Bera was the first promise Llithe ever kept.

Set upon the richest soil in the west, where the wind carried the scent of wheat and warm earth, the capital rose not from conquest but from cultivation. It is said that the High Matron’s wings once shadowed these plains, and where her shadow passed, grain grew twice as tall.

Bera became known as the Capital of Harvest, though the title barely captured its spirit. The markets were not merely places of trade. They were celebrations of abundance. Long tables spilled into cobbled streets. Spice merchants displayed colors brighter than banners. Bakers rose before dawn, their ovens perfuming entire districts. Butchers, vintners, apiarists, herb keepers, seed collectors, dairy farmers, fishermen from Nexus Bay. If Llithe produced it, Bera refined it.

There is an old saying among travelers:

If you cannot find it in Bera, it does not grow in Llithe.

Communal festivals marked every turning season. Lanterns hung from balconies during harvest months. Choirs sang hymns to the High Matron beneath carved draconic reliefs coiled around grain motifs. Even the architecture reflected devotion. Rounded arches. Warm stone. Dragon wing patterns etched above granaries. Soft lines. Golden light at dusk.

Bera was welcoming, but not naive.

Its laws were measured. Its courts were public. Its justice was firm yet tempered by mercy. Early Bera became a beacon not because it was powerful, but because it was steady. When settlers arrived hungry and uncertain, Bera fed them. When disputes arose, Bera settled them. When the Highlands and Xemascus struggled to establish themselves, Bera sent wagons before they were asked twice.

It was the hearthfire of Llithe.

Then came Kingdom Come.

The war did not simply scar Bera. It hollowed it.

Siege towers stood where festival stages once did. Markets became ration lines. Fields outside the walls were trampled by cavalry and soaked in blood meant for the soil. Streets that once echoed with trade and laughter rang with steel and spellfire.

When the Berathian crown fell, something unseen fell with it.

The city did not burn to ash. It did not collapse into ruin. It endured.

And that endurance became its burden.

After the war, many left.
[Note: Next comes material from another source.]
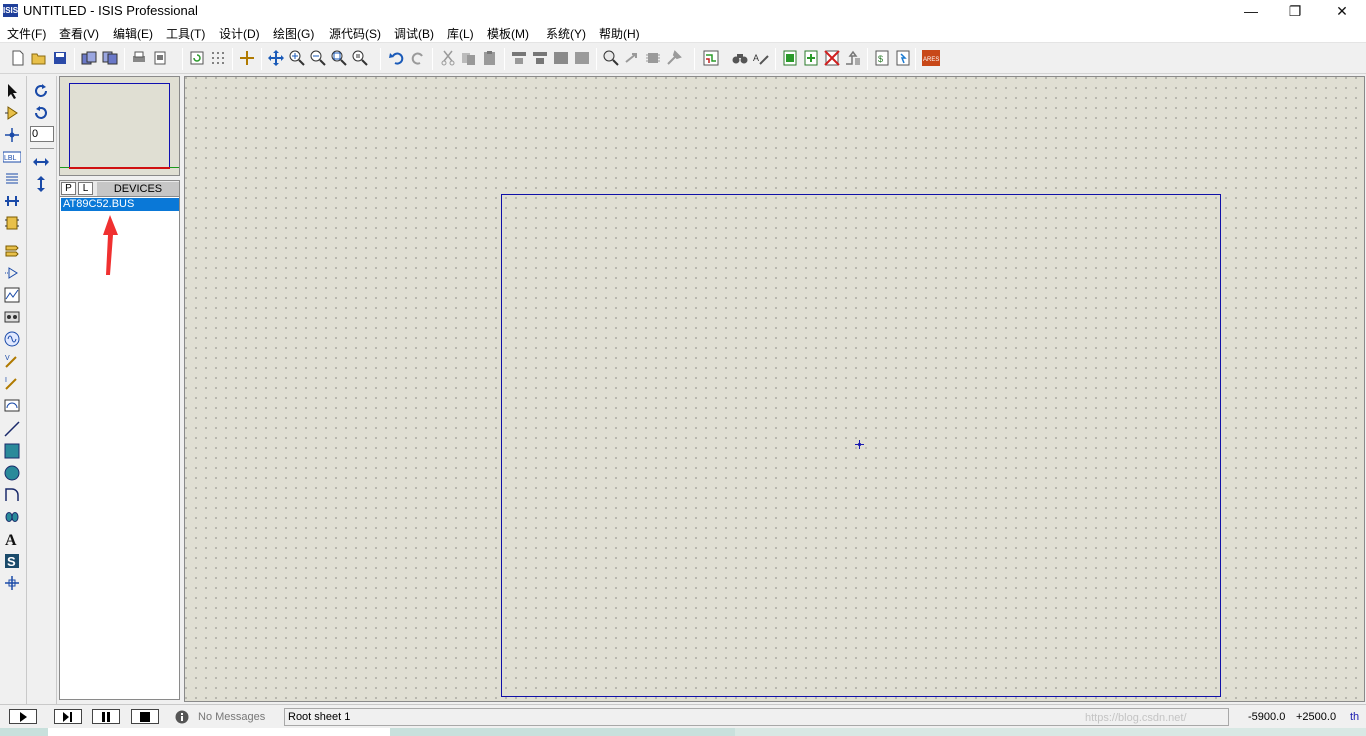  What do you see at coordinates (120, 188) in the screenshot?
I see `device-selector-header: P L DEVICES` at bounding box center [120, 188].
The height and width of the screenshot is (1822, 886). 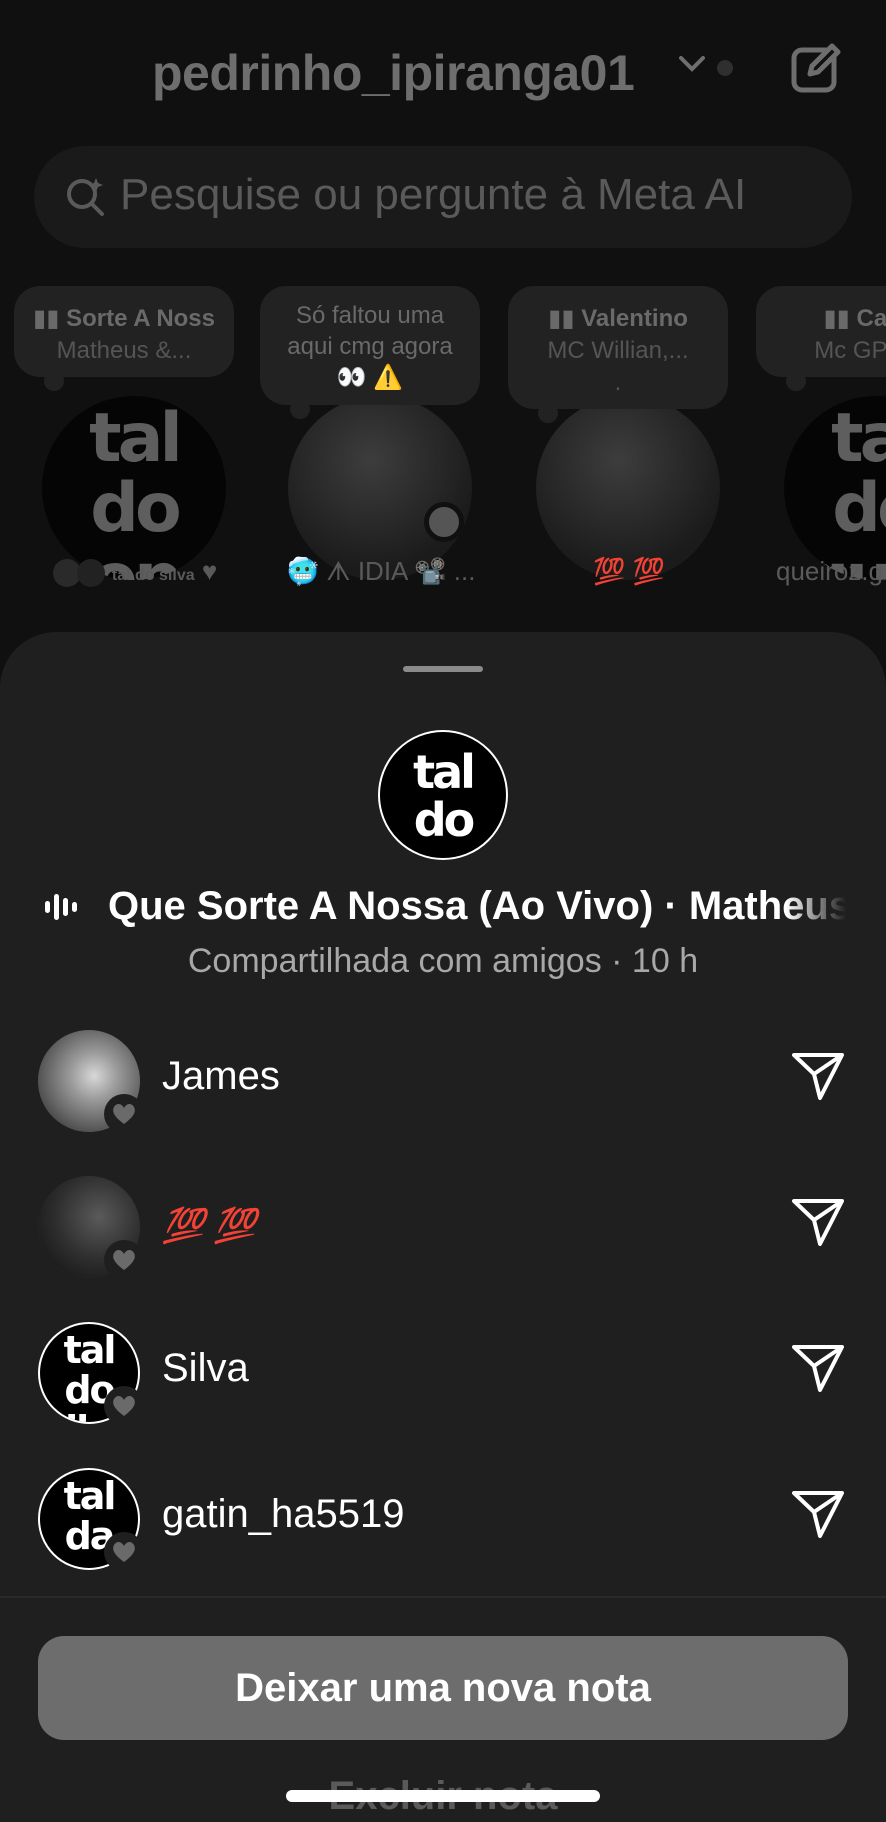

Not because Bera could not sustain them, but because it reminded them. Still, Bera is the most populated in all of Llithe. Every stone carried memory. Every courtyard whispered of banners torn down. Even rebuilt districts seemed to stand too straight, too deliberate, as if ashamed of their former softness.

It became an omen of former glory.

Still grand. Still fortified. Still vital. But no longer warm in the same way.

Now Bera thrives in a different manner.

Caravans line its outer roads. Storehouses rise where noble gardens once stood. Trade routes converge within its walls like veins feeding the rest of Llithe. Grain flows outward. Steel flows inward. Contracts are signed in bulk. Schedules matter more than songs.

Its population remains vast. Civilization continues. Children still play in plazas. Festivals are still held, though smaller and more restrained. The temples of the High Matron still stand, their draconic effigies polished daily.

But the spirit has shifted.

Where once Bera was the beating heart of Llithe, it is now its engine.

Efficient. Necessary. Resilient.

And though rebuilt and restructured, those who remember Berathian rule speak quietly of a different Bera. One that felt alive rather than operational.

Nothing has truly replaced that feeling.